**Problems to work on**.
• a. Answer these questions using the excerpt about the Margolin patents:
(i) In what year did Mr. Margolin grant Robert Adams a Power of Attorney regarding the Patents?
(ii) To which company did OTG and Mr. Margolin license the '073 and '724 Patents in May 2006?
(iii) Which patent did OTG license to Honeywell International, Inc.?
• b. Summarize the excerpt about the Margolin patents in two sentences.

**Text excerpt**.
'''
Plaintiff Jed Margolin is the named inventor on United States Patent No. 5,566,073 (‘the '073 Patent"), United States Patent No. 5,904,724 ("the '724 Patent"), United States Patent No. 5,978,488 (the '488 Patent") and United States Patent No. 6,377,436 ("the '436 Patent"} (collectively "the Patents"). See Amended Complaint, filed 8/11/11, ¶¶ 9-10. In 2004, Mr. Margolin granted to Robert Adams, then CEO of Optima Technology, Inc. later renamed Optima Technology Group (hereinafter "OTC'), a Cayman Islands Corporation specializing in aerospace technology) a Power of Attorney regarding the Patents. Id. at ¶ 11. Subsequently, Mr. Margolin assigned the '073 and ‘724 Patents to OTG and revoked the Power of Attorney. Id. at ¶ 13.

 

In May 2006, OTG and Mr. Margolin licensed the ‘073 and '724 Patents to Geneva Aerospace, Inc., and Mr. Margolin received a royalty payment pursuant to a royalty agreement between J. Margolin and OTG. Id. at ¶ 12. On or about October 2007, OTG licensed the '073 Patent to Honeywell International, Inc., and Mr. Margolin received a royalty payment pursuant to a royalty agreement between Mr. Margolin and OTG. Id.  at ¶ 14.
'''
**Material provided**.
'''
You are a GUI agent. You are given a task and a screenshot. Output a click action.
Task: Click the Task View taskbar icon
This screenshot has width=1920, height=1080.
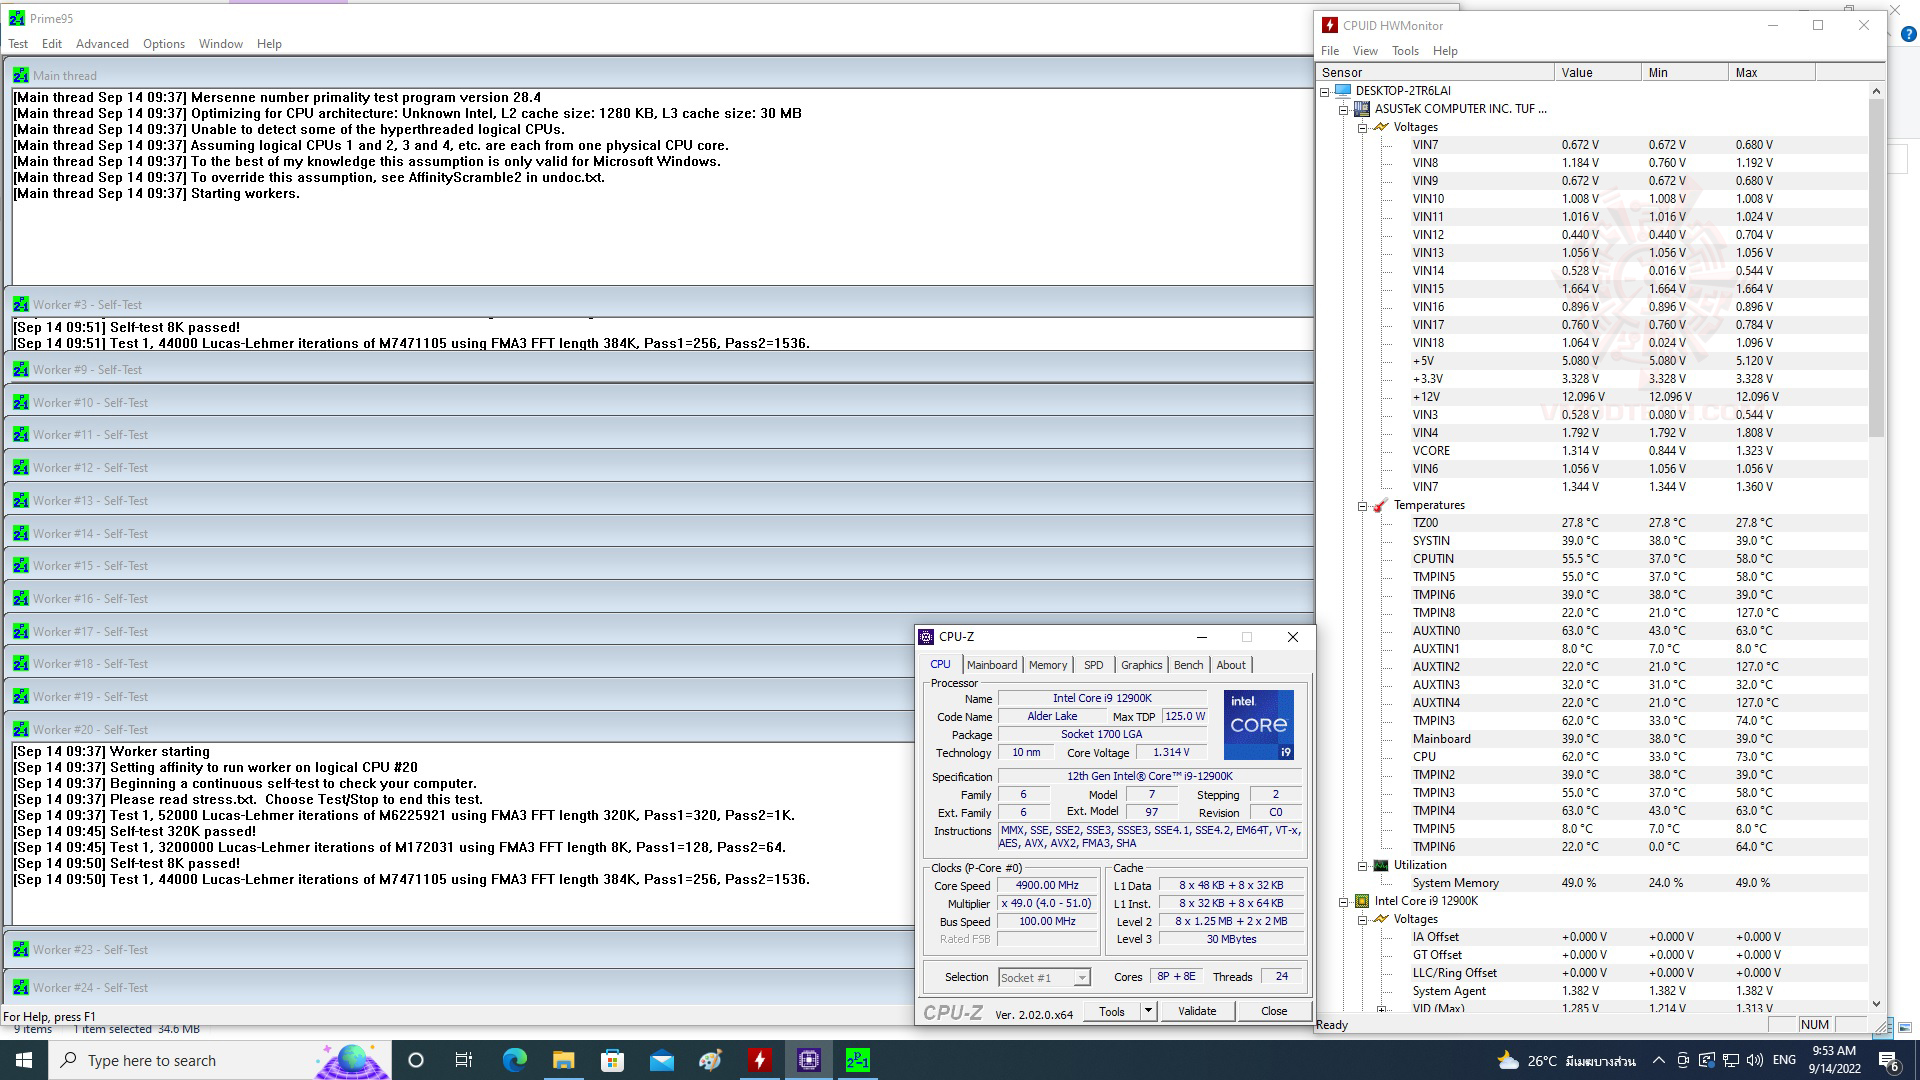click(x=464, y=1060)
'''
**Answers by task**.
• a.
(i) 2004
(ii) Geneva Aerospace, Inc.
(iii) The '073 Patent (United States Patent No. 5,566,073)

• b. Jed Margolin, the named inventor on four United States patents, granted Robert Adams, then CEO of Optima Technology, Inc., a Power of Attorney regarding them in 2004, and later assigned the '073 and '724 Patents to Optima Technology Group (OTG) and revoked that Power of Attorney. OTG and Margolin licensed those two patents to Geneva Aerospace, Inc. in May 2006, and OTG licensed the '073 Patent to Honeywell International, Inc. around October 2007, with Margolin receiving a royalty payment under a royalty agreement with OTG in each case.